Rhino Records' upcoming Blues Masters Volume 16, Harmonica Classics, will feature Austin blues harp player Gary Primich's song "The Briar Patch" from his Company Man CD...

Big Foot Chester play an in-store at Sound Exchange this Friday, 6pm, while this Saturday's free show at Blondie's is all surf, with three capital "S"; Sandblasters, Squid Vicious, and Sir Finks...

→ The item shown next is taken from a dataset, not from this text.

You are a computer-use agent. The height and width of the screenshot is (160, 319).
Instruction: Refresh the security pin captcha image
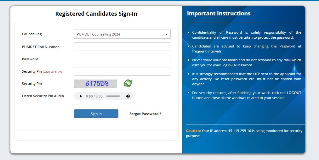(x=128, y=83)
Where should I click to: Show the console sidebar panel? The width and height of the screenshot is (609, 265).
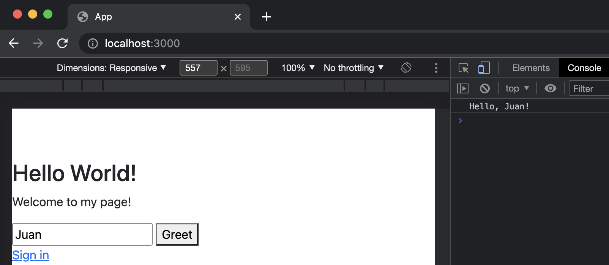click(x=462, y=88)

Miles Copeland's Texas-friendly Ark 21 label has announced that they're re-releasing Wayne "The Train" Hancock's 1995 debut, Thunderstorms and Neon Signs and will be adding a feature to the reissue that they say has become a "mainstay" at the label: audio liner notes featuring Hancock discussing the making of the album. Another mainstay at the label is at least one zany quote by Copeland per press release, and here's the one for Thunderstorms: "I boarded `the Train.' I'm still on. And I ain't getting off. It's great to see more and more cats diggin' the experience." Go see Hancock at Stubb's this Saturday and maybe you can get him to offer an "audio liner note" analyzing Copeland's comments...

It'll be just like Kiss vs the Phantom of the Park this Friday at Flamingo Cantina when the robotic FishRmen '98 battle Sinis for rock & roll dominance over earth. Seriously, this is bust-a-gut material here (and both bands actually do "kick ass," just as a bonus). The Cantina folks point out that this is their first weekend rock show in a year, and that accordingly, all four bands (Voltage and Human open the bill) are promising something special. Be there or get yer own smoke machine...

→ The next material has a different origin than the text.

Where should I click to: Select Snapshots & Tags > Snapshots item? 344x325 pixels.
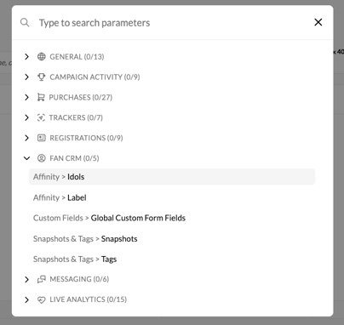click(172, 238)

Here's the opening sentence of a press release from a certain traveling rock festival: "Smashing Pumpkins, Paula Cole, Marcy Playground, and Fastball have been added to a H.O.R.D.E. festival line-up that already includes Blues Traveler, Ben Harper, Alana Davis, and others." There's dual significance here; first, that an Austin band is finally going to play the main stage at this event (Davíd Garza has also been tapped for some second stage appearances), but also that Fastball is already being mentioned in the same breath as Cole and the Pumpkins. Whew! Now the question is whether or not Miles Zuniga will ever get one of his songs released as a single again after the success of Tony Scalzo's hit "The Way"...

Two local film makers shooting a short movie starting in May are searching for local bands to submit music to be used in the film. All styles & sounds are welcome. Call 349-9278 for more info...

Finally, to the two local bands whose names were spray painted on our offices (and other buildings around town), would you like to confess up front, or do we have to call out our Samoan lawyers?...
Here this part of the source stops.